Così scriveva il grande studioso tedesco di geopolitica Karl Haushofer nella prima metà del XX secolo. Un’affermazione che può essere facilmente applicata all’attuale scenario libico in cui gli opposti schieramenti ed i loro sostenitori (più o meno nascosti) sono decisamente meno chiari e più sfumati rispetto a quanto si può osservare nel conflitto in Siria.

Dunque, risulterebbe alquanto complesso per un analista geopolitico fornire previsioni certe sull’evoluzione del conflitto, sulla stabilità delle alleanze e sui rapporti di forza in campo.

Tuttavia, si può iniziare a trarre alcune importanti conclusioni che, per ragioni di chiarezza, verranno suddivise su diversi punti.

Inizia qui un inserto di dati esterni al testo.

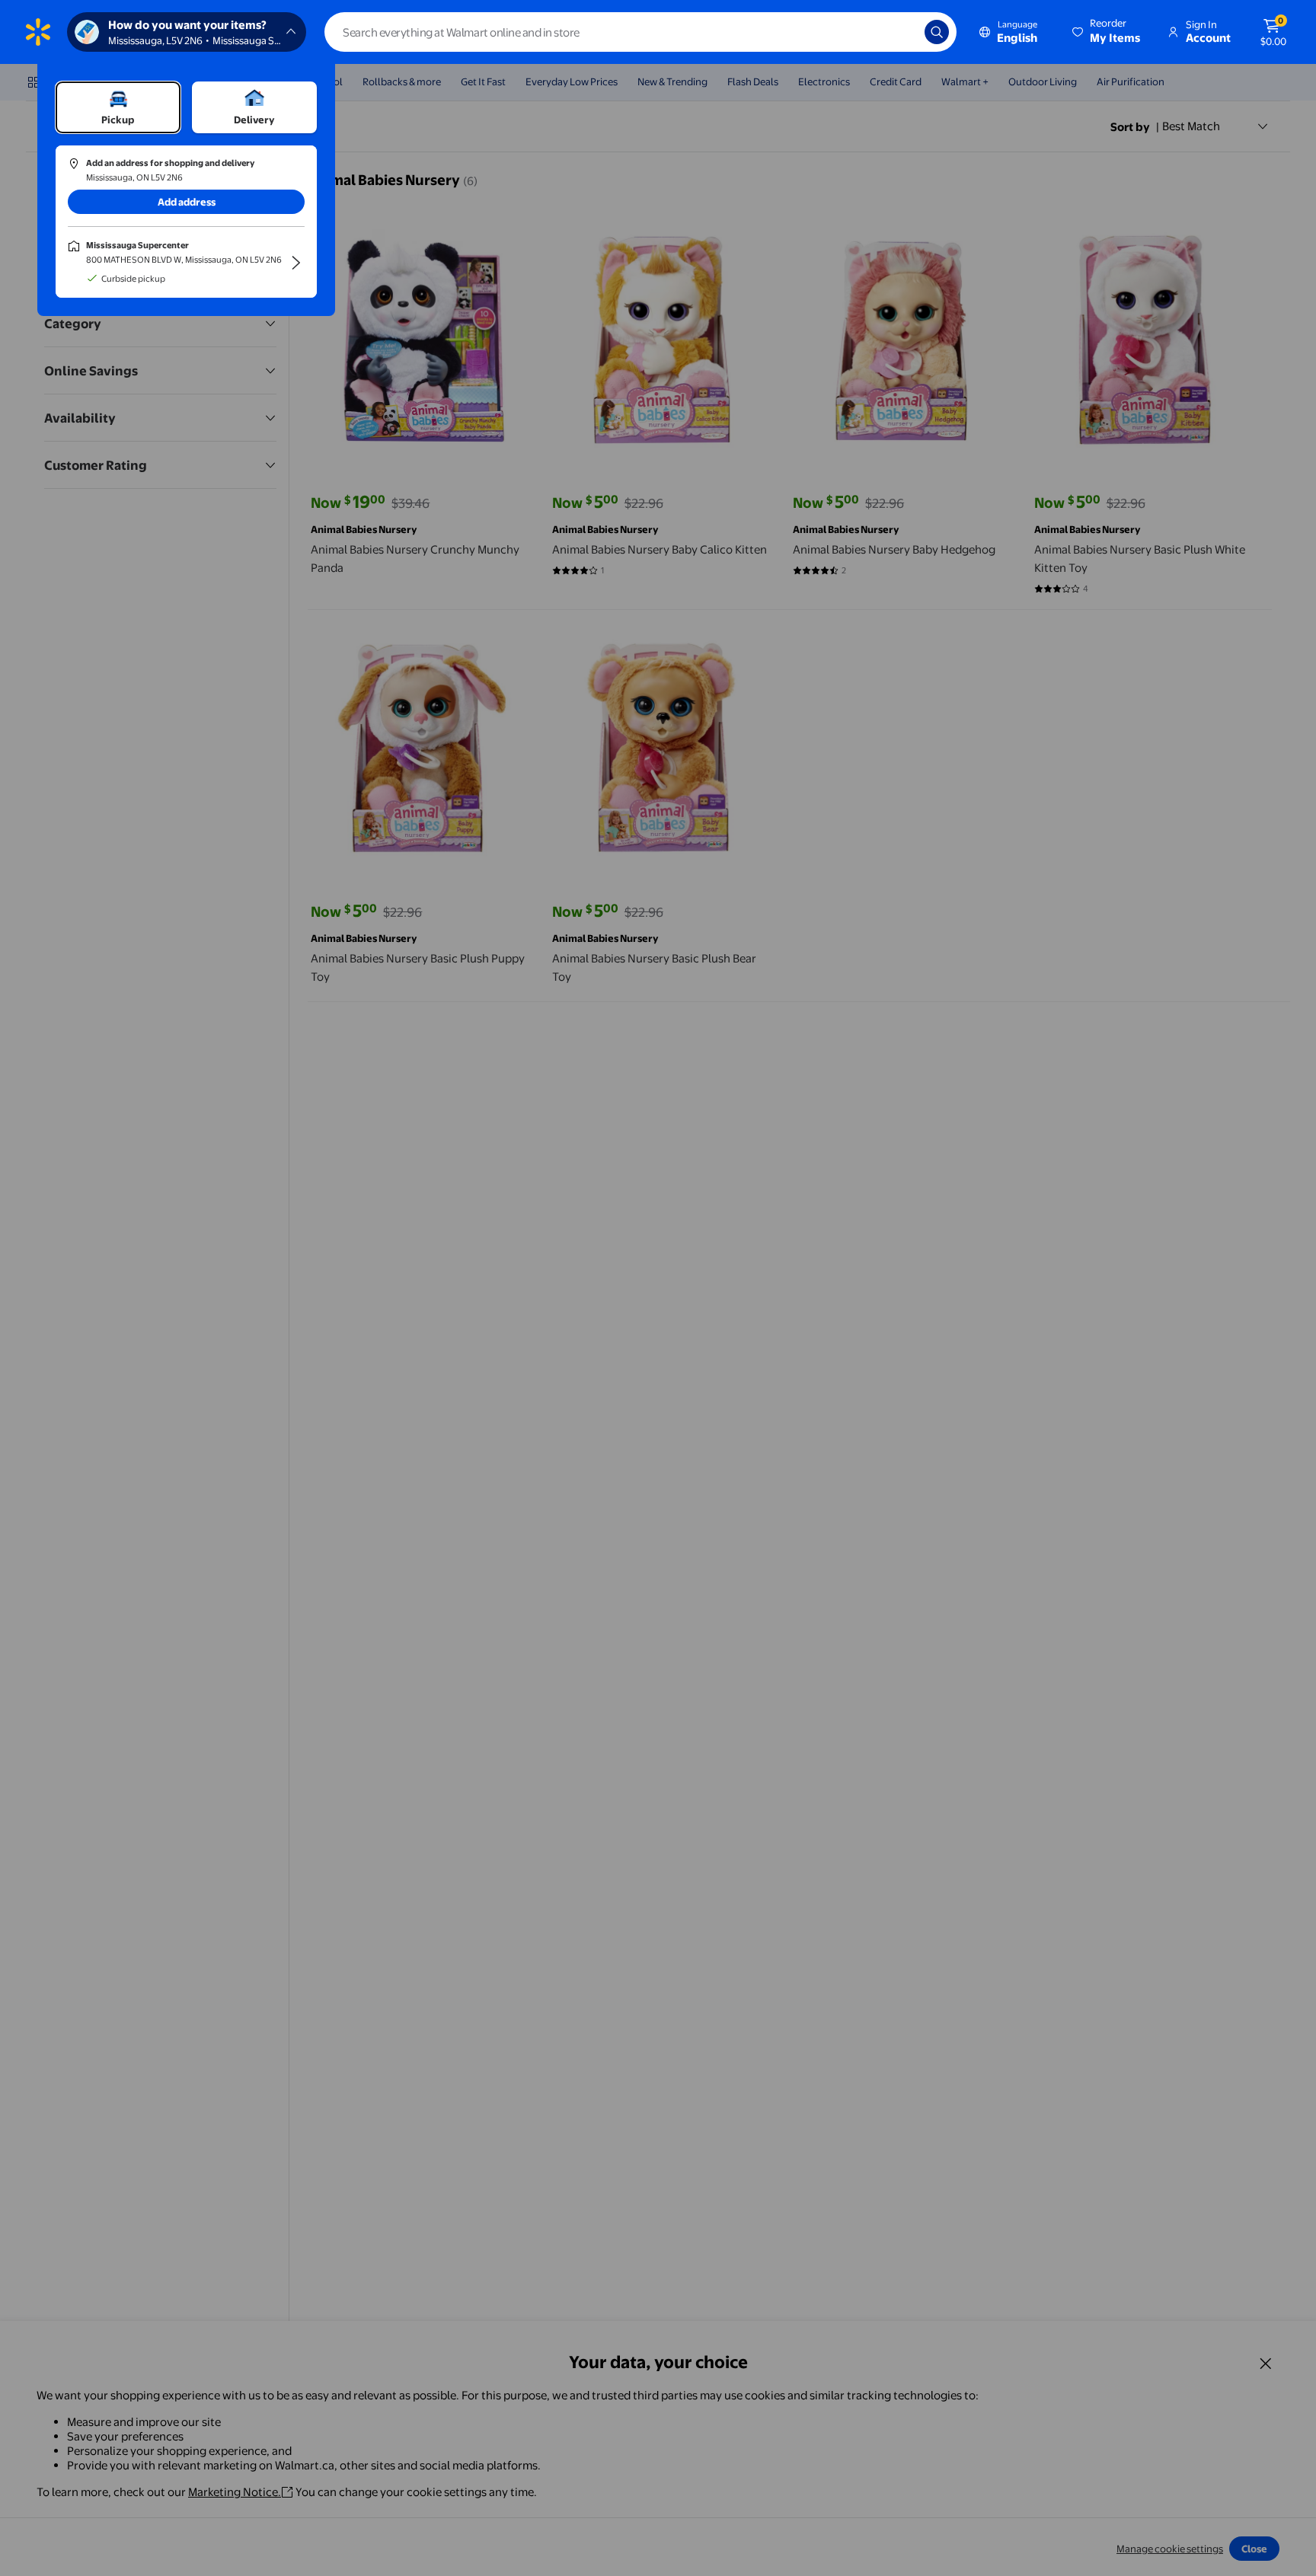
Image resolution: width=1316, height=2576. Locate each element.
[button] (1107, 32)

1) In primo luogo è necessario evidenziare che la lettura fornita da alcuni siti di informazione geopolitica seconda la quale dietro la nuova offensiva dell’Esercito Nazionale Libico vi sarebbe la longa manus della Francia neocolonialista di Emmanuel Macron, desiderosa di impossessarsi, a discapito dell’Italia, della ricchezze del sottosuolo libico, è del tutto sommaria se non addirittura fuorviante. Tale lettura, prodotto di ambienti “sovranisti”, è strumentale alla propaganda dell’attuale governo giallo-verde, volta all’identificazione di un nemico al quale addossare le colpe dei propri fallimenti (imposti anche dall’irresponsabile fiducia riposta nelle fallaci promesse trumpiste sulla “cabina di regia congiunta USA-Italia” sulla crisi libica).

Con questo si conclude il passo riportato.